9. iatroX — The Free Adaptive Option

iatroX offers a free MSRA Q-bank with AI-powered adaptive learning — meaning the platform selects questions based on your demonstrated weak areas and uses spaced repetition to schedule reviews at optimal intervals. It is the only MSRA resource that is both free and adaptive.

Beyond the MSRA, the same free account covers the MRCGP AKT, MRCP, PLAB, UKMLA, MRCEM, PSA, and PANE. Specialist diploma banks (DRCOG, DFSRH, DGM, DipIMC, FFICM, DTM&H) are available for £99 per year. The platform also includes clinical AI for instant guideline retrieval, clinical calculators, and CPD reflection tools — all within a UKCA-marked, MHRA-registered medical device.

Strengths: free. AI-adaptive. Covers the entire GP trainee exam journey (MSRA → AKT → specialist diplomas). Clinical AI integration lets you explore the guideline behind a wrong answer in seconds.

Limitations: newer MSRA bank. The total question count is growing but is currently smaller than PassMedicine, Revise MSRA, or Medibuddy. No community comment threads.

Try iatroX MSRA Quiz (free)

How to Choose

If you can only afford one paid resource and are preparing for the MSRA alone, PassMedicine offers the best volume-to-value ratio.

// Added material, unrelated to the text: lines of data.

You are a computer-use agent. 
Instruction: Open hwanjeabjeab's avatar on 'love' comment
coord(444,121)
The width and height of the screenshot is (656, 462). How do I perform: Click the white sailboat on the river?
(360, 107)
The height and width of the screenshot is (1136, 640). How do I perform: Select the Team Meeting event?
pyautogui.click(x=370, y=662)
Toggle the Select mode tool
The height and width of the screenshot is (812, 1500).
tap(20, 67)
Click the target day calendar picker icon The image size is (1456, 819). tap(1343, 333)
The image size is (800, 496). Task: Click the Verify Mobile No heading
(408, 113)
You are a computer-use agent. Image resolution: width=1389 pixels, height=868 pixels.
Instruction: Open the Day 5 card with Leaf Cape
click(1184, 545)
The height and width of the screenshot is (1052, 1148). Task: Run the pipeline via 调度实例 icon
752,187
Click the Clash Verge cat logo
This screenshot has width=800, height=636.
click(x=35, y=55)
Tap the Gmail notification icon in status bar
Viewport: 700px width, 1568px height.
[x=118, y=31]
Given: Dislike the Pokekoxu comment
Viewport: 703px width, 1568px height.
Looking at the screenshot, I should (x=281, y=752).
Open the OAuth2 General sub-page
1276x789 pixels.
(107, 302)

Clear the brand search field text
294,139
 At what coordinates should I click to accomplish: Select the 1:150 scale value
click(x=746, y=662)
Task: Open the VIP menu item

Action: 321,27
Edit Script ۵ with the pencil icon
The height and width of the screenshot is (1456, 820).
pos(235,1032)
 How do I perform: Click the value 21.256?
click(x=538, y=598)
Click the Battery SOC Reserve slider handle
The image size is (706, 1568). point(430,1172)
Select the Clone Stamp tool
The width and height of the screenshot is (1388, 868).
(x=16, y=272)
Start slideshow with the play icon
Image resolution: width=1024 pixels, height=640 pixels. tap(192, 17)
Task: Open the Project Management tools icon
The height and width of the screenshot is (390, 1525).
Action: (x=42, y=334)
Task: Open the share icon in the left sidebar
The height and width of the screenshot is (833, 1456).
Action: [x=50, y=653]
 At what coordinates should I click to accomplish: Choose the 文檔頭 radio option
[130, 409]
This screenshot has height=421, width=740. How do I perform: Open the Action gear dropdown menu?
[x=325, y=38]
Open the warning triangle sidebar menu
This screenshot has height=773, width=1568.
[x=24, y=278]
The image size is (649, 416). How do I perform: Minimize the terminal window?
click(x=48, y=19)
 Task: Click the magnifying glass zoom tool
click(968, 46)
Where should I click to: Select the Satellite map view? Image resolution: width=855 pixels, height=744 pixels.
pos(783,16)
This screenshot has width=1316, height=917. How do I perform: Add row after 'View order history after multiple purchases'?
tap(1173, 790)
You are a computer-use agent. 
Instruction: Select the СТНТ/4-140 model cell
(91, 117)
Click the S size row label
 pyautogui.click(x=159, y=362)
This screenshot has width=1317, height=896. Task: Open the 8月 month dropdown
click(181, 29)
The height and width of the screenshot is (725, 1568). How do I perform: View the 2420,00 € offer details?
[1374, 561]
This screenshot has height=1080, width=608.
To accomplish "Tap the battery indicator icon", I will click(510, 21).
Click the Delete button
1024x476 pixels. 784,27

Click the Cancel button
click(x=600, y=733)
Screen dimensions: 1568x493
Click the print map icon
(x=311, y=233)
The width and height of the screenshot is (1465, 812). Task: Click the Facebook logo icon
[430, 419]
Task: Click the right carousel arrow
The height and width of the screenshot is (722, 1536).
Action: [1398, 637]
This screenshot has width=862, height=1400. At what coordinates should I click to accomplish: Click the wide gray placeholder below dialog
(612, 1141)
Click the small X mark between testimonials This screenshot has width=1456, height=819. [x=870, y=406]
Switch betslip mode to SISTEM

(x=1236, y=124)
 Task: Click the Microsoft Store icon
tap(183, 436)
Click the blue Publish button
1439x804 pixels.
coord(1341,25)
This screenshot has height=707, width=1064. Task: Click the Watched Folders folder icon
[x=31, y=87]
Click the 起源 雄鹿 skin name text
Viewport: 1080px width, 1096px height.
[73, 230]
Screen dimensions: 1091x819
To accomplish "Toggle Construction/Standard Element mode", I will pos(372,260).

Supplement with the free iatroX MSRA bank for adaptive weak-area drilling.

If you want the most exam-representative experience, add Emedica for the final 4–6 weeks — especially for SJT preparation.

If you prefer structured learning rather than a raw Q-bank, Pass the MSRA's course format with flashcards, notes, and multimedia SJT resources is the best option.

If you are preparing for MSRA and AKT simultaneously, Quesmed or iatroX cover both in one platform — Quesmed as a paid all-in-one, iatroX as a free adaptive tool.

If you want the maximum possible questions, Medibuddy's 4,000+ bank offers the most volume.

The Optimal Stack for Most Candidates

The strongest approach uses three layers.

First, a knowledge-building Q-bank for broad coverage: PassMedicine (best value) or Medibuddy (most questions).

Second, a targeted resource for SJT: Emedica (best-in-class) or Pass the MSRA (most comprehensive SJT multimedia).

Third, an adaptive tool for weak-area drilling: iatroX (free, AI-adaptive, spaced repetition).

This three-layer approach covers breadth, exam simulation, and targeted weakness work — the three pillars of effective MSRA preparation.

Information based on public sources as of 21 April 2026. Trademarks belong to their owners.